_WHAT THIS TASK INVOLVES_:
Copy out all the lines of the data that hold the word "Total".

_Stored dataset items_:
# # # # # # #
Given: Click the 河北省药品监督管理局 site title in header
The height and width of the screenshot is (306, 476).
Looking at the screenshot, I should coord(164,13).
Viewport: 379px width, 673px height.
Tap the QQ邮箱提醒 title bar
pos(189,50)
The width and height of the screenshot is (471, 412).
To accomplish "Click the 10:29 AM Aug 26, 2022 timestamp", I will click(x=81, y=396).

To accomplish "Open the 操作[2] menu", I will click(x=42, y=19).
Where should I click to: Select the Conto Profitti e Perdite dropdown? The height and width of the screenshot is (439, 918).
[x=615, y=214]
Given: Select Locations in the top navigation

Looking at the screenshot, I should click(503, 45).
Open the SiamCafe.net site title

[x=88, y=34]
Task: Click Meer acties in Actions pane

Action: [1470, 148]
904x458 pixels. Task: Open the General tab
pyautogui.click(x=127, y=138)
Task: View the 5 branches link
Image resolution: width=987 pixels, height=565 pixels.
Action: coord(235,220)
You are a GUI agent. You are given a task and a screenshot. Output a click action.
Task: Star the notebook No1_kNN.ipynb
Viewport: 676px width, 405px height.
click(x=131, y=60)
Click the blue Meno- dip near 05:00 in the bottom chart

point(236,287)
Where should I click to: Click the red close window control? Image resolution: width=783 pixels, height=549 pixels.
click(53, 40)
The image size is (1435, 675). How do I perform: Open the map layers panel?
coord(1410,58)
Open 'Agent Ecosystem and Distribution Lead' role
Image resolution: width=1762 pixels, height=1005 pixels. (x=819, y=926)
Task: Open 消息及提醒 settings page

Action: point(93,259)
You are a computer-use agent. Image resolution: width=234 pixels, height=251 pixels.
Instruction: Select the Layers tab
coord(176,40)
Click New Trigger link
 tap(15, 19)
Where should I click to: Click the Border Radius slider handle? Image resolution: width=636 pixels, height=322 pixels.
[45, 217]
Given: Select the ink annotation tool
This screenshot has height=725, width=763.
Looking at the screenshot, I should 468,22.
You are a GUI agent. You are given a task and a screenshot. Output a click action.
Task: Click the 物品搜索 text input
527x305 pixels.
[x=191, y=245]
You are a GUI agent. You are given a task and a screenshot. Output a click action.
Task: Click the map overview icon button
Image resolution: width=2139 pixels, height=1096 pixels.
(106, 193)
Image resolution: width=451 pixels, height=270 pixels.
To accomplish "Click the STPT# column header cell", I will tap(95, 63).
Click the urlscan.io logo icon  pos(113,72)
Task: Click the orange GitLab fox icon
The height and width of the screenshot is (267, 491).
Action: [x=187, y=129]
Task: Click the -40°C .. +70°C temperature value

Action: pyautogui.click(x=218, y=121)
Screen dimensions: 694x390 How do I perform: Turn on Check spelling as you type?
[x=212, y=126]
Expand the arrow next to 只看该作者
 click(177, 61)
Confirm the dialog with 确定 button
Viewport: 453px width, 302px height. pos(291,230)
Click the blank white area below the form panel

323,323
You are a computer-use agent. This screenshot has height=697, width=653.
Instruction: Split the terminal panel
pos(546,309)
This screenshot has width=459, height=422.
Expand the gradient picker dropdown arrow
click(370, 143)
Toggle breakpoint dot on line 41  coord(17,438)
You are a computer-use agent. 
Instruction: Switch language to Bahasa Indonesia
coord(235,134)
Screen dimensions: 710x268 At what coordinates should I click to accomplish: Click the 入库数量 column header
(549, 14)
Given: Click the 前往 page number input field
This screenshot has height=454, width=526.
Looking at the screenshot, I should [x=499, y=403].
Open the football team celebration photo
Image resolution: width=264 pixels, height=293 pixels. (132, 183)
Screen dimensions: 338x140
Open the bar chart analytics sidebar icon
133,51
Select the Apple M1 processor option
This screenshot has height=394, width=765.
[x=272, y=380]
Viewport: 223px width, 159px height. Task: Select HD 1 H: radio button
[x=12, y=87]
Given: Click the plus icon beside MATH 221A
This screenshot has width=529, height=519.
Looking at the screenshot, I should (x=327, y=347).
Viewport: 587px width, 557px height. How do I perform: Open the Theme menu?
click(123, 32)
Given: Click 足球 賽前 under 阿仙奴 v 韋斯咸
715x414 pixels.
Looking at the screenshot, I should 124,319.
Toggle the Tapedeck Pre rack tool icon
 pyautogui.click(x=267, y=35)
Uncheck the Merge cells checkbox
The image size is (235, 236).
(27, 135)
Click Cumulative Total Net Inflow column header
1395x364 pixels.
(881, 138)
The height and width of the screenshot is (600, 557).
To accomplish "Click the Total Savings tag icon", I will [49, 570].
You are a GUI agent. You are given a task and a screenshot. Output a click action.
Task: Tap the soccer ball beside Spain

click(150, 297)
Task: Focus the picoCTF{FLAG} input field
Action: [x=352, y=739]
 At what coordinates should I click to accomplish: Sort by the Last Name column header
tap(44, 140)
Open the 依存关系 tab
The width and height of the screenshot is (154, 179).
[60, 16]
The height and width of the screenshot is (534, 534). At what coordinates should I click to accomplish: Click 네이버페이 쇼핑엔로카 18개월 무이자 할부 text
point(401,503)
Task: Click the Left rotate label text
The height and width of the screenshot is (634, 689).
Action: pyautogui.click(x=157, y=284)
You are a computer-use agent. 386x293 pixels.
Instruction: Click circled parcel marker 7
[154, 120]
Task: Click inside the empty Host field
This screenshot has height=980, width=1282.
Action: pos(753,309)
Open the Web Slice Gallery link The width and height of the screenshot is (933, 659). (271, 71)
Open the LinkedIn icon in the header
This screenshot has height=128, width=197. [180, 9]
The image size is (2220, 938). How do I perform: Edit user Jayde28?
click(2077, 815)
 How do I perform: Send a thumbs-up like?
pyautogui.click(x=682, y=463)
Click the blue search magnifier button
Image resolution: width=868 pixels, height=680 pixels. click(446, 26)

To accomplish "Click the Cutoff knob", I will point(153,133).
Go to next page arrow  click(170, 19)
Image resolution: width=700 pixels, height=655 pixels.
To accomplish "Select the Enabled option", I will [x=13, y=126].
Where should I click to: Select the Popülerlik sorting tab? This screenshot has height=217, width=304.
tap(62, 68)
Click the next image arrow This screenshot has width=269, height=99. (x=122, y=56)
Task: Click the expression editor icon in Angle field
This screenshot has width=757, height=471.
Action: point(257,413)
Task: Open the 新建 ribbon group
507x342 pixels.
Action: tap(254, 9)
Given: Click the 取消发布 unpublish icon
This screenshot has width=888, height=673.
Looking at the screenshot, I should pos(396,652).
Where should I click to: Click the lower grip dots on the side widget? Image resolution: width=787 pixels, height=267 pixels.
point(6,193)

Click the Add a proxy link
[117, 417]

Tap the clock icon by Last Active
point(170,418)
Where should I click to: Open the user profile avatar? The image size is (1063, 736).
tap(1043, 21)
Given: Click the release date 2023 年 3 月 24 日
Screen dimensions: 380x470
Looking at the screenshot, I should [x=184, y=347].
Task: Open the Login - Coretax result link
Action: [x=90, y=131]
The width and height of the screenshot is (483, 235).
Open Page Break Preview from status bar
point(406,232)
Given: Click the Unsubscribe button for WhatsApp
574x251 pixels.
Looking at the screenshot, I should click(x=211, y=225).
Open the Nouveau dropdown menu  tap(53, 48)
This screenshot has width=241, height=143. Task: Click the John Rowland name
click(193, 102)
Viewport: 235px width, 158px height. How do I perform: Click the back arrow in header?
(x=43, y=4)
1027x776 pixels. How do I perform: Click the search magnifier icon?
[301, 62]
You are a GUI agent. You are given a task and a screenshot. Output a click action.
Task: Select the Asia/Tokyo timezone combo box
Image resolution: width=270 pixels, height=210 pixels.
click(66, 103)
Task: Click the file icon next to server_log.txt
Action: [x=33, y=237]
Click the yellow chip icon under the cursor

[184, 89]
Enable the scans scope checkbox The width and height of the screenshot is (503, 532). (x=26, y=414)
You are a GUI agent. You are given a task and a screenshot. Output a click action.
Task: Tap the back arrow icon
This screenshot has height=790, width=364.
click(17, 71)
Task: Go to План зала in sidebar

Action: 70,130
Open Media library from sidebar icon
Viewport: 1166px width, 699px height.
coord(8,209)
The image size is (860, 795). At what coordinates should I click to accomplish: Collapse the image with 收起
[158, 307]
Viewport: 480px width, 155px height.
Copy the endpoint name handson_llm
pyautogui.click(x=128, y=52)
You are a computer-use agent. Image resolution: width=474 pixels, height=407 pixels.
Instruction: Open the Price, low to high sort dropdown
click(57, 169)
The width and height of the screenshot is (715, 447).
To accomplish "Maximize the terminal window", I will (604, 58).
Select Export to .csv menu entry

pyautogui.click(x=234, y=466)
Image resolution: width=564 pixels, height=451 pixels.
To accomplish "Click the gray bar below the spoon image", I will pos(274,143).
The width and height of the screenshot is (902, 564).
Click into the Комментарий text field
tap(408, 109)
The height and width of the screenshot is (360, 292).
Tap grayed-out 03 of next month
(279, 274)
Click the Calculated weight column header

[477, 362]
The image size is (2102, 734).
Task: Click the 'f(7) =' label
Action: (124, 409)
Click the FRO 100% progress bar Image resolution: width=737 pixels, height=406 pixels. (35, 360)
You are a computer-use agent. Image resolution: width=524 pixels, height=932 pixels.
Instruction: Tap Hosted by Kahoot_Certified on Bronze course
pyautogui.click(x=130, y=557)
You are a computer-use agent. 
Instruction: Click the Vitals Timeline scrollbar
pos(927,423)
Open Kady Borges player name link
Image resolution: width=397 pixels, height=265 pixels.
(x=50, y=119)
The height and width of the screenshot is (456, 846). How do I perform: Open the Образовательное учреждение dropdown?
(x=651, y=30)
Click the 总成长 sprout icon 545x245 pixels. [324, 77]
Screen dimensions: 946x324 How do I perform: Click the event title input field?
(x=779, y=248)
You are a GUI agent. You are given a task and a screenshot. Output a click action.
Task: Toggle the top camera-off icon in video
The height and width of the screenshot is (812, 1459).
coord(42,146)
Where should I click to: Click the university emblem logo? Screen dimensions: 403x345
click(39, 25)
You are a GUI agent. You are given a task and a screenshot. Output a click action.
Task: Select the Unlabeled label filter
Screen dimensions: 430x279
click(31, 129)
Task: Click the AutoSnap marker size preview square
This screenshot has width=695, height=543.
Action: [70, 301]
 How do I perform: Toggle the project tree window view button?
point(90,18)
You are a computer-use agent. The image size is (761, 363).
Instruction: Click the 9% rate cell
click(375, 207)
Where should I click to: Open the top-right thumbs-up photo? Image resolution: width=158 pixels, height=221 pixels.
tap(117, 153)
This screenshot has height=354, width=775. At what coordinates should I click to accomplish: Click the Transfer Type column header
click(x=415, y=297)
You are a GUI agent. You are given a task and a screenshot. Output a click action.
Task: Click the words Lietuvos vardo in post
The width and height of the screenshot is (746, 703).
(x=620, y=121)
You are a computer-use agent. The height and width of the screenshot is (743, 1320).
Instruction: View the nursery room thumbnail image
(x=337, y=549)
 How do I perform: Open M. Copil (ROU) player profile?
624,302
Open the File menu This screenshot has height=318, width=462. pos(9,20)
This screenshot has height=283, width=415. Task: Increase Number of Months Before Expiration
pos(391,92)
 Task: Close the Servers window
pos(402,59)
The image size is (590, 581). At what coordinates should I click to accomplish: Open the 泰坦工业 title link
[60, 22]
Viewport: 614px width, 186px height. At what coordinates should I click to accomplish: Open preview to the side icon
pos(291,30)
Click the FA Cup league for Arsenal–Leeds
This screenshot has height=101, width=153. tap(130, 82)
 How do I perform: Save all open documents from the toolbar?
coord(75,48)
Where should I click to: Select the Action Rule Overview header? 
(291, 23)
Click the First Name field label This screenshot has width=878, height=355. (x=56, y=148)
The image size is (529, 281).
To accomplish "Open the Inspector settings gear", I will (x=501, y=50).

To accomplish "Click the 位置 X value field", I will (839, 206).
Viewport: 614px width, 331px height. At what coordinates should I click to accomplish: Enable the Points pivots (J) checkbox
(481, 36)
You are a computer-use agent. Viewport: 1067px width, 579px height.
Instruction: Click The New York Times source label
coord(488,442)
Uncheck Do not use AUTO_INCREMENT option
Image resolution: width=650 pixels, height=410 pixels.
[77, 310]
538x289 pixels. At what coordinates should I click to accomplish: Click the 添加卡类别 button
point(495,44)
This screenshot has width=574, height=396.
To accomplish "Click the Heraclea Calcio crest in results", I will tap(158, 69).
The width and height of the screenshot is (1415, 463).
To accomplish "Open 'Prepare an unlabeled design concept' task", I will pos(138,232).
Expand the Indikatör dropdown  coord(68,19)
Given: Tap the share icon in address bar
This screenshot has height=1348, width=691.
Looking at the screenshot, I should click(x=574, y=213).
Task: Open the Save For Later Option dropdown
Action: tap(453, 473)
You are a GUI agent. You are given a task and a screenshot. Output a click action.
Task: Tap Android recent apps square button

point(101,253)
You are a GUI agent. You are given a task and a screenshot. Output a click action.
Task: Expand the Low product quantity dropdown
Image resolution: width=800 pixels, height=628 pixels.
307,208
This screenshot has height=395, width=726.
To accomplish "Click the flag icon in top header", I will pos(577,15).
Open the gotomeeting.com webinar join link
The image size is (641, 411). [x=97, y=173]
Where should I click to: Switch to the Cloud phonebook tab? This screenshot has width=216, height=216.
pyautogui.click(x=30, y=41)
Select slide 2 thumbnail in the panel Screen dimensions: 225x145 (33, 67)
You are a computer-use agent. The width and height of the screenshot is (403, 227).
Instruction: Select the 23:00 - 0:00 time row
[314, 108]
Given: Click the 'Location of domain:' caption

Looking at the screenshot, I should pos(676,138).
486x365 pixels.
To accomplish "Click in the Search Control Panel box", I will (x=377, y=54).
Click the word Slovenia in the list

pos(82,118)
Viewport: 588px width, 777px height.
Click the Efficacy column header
# # # # # # #
_WRITTEN ANSWER_:
Click Cumulative Total Net Inflow column header
To accomplish "Click the Total Savings tag icon", I will [49, 570].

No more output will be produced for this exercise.